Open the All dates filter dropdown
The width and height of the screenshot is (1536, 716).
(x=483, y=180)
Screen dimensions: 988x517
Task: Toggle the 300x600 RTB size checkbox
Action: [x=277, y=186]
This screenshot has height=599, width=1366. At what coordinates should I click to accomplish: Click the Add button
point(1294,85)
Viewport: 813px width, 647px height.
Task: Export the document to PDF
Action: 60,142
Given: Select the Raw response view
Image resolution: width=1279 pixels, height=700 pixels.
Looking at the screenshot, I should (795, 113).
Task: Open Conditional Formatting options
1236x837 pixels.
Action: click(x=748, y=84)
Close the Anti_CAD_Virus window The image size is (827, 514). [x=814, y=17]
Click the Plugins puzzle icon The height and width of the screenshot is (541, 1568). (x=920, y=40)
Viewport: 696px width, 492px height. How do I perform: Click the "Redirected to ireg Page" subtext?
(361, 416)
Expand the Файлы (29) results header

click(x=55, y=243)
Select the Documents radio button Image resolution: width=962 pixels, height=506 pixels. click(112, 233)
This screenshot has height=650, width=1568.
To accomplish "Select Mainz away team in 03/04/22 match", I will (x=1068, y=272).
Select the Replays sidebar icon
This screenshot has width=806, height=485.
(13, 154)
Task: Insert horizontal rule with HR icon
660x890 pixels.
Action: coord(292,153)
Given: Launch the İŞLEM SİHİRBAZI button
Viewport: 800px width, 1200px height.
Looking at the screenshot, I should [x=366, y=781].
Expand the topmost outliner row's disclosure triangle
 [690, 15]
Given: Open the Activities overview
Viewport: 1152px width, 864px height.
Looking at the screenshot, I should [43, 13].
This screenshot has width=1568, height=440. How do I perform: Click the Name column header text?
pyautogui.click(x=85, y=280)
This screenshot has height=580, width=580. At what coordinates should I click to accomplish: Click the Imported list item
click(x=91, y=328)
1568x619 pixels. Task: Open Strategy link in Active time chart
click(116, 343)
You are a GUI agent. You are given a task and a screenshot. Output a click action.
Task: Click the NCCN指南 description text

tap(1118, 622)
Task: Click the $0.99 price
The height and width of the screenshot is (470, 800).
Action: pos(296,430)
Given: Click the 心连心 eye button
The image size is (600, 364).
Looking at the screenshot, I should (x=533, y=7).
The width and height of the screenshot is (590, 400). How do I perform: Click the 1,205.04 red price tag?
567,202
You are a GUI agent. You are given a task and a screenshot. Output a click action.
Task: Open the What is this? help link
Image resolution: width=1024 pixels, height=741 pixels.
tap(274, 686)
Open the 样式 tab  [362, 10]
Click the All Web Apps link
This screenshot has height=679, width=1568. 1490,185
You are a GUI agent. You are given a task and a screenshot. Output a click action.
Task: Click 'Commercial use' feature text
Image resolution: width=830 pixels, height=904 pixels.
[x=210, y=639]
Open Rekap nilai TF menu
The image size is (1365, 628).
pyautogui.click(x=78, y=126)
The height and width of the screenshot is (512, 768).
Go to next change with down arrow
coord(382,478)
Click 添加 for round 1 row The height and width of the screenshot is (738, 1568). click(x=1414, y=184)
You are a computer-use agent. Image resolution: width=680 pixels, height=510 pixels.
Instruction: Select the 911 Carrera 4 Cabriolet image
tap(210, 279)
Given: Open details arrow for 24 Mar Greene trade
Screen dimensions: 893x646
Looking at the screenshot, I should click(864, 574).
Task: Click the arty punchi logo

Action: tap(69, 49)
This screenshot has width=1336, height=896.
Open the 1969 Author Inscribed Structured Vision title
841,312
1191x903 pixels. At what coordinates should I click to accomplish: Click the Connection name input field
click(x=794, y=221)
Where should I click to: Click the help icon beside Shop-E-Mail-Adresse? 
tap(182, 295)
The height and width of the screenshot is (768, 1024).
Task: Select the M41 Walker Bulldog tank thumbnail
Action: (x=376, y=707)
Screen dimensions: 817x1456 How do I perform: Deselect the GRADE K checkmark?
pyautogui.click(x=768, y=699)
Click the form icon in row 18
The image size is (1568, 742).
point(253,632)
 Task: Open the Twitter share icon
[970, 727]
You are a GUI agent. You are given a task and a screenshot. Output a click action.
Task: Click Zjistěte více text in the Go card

******

■ Required work ■
The full set of entries, copied exactly, is the expected answer.

■ Response below ■
Open the All dates filter dropdown
The width and height of the screenshot is (1536, 716).
(x=483, y=180)
Screen dimensions: 988x517
Task: Toggle the 300x600 RTB size checkbox
Action: [x=277, y=186]
This screenshot has height=599, width=1366. At what coordinates should I click to accomplish: Click the Add button
point(1294,85)
Viewport: 813px width, 647px height.
Task: Export the document to PDF
Action: 60,142
Given: Select the Raw response view
Image resolution: width=1279 pixels, height=700 pixels.
Looking at the screenshot, I should (795, 113).
Task: Open Conditional Formatting options
1236x837 pixels.
Action: click(x=748, y=84)
Close the Anti_CAD_Virus window The image size is (827, 514). [x=814, y=17]
Click the Plugins puzzle icon The height and width of the screenshot is (541, 1568). (x=920, y=40)
Viewport: 696px width, 492px height. How do I perform: Click the "Redirected to ireg Page" subtext?
(361, 416)
Expand the Файлы (29) results header

click(x=55, y=243)
Select the Documents radio button Image resolution: width=962 pixels, height=506 pixels. click(112, 233)
This screenshot has height=650, width=1568.
To accomplish "Select Mainz away team in 03/04/22 match", I will (x=1068, y=272).
Select the Replays sidebar icon
This screenshot has width=806, height=485.
(13, 154)
Task: Insert horizontal rule with HR icon
660x890 pixels.
Action: coord(292,153)
Given: Launch the İŞLEM SİHİRBAZI button
Viewport: 800px width, 1200px height.
Looking at the screenshot, I should [x=366, y=781].
Expand the topmost outliner row's disclosure triangle
 [690, 15]
Given: Open the Activities overview
Viewport: 1152px width, 864px height.
Looking at the screenshot, I should [43, 13].
This screenshot has width=1568, height=440. How do I perform: Click the Name column header text?
pyautogui.click(x=85, y=280)
This screenshot has height=580, width=580. At what coordinates should I click to accomplish: Click the Imported list item
click(x=91, y=328)
1568x619 pixels. Task: Open Strategy link in Active time chart
click(116, 343)
You are a GUI agent. You are given a task and a screenshot. Output a click action.
Task: Click the NCCN指南 description text

tap(1118, 622)
Task: Click the $0.99 price
The height and width of the screenshot is (470, 800).
Action: pos(296,430)
Given: Click the 心连心 eye button
The image size is (600, 364).
Looking at the screenshot, I should (x=533, y=7).
The width and height of the screenshot is (590, 400). How do I perform: Click the 1,205.04 red price tag?
567,202
You are a GUI agent. You are given a task and a screenshot. Output a click action.
Task: Open the What is this? help link
Image resolution: width=1024 pixels, height=741 pixels.
tap(274, 686)
Open the 样式 tab  [362, 10]
Click the All Web Apps link
This screenshot has height=679, width=1568. 1490,185
You are a GUI agent. You are given a task and a screenshot. Output a click action.
Task: Click 'Commercial use' feature text
Image resolution: width=830 pixels, height=904 pixels.
[x=210, y=639]
Open Rekap nilai TF menu
The image size is (1365, 628).
pyautogui.click(x=78, y=126)
The height and width of the screenshot is (512, 768).
Go to next change with down arrow
coord(382,478)
Click 添加 for round 1 row The height and width of the screenshot is (738, 1568). click(x=1414, y=184)
You are a computer-use agent. Image resolution: width=680 pixels, height=510 pixels.
Instruction: Select the 911 Carrera 4 Cabriolet image
tap(210, 279)
Given: Open details arrow for 24 Mar Greene trade
Screen dimensions: 893x646
Looking at the screenshot, I should click(864, 574).
Task: Click the arty punchi logo

Action: tap(69, 49)
This screenshot has width=1336, height=896.
Open the 1969 Author Inscribed Structured Vision title
841,312
1191x903 pixels. At what coordinates should I click to accomplish: Click the Connection name input field
click(x=794, y=221)
Where should I click to: Click the help icon beside Shop-E-Mail-Adresse? 
tap(182, 295)
The height and width of the screenshot is (768, 1024).
Task: Select the M41 Walker Bulldog tank thumbnail
Action: (x=376, y=707)
Screen dimensions: 817x1456 How do I perform: Deselect the GRADE K checkmark?
pyautogui.click(x=768, y=699)
Click the form icon in row 18
The image size is (1568, 742).
point(253,632)
 Task: Open the Twitter share icon
[970, 727]
You are a GUI agent. You are given a task and a screenshot. Output a click action.
Task: Click Zjistěte více text in the Go card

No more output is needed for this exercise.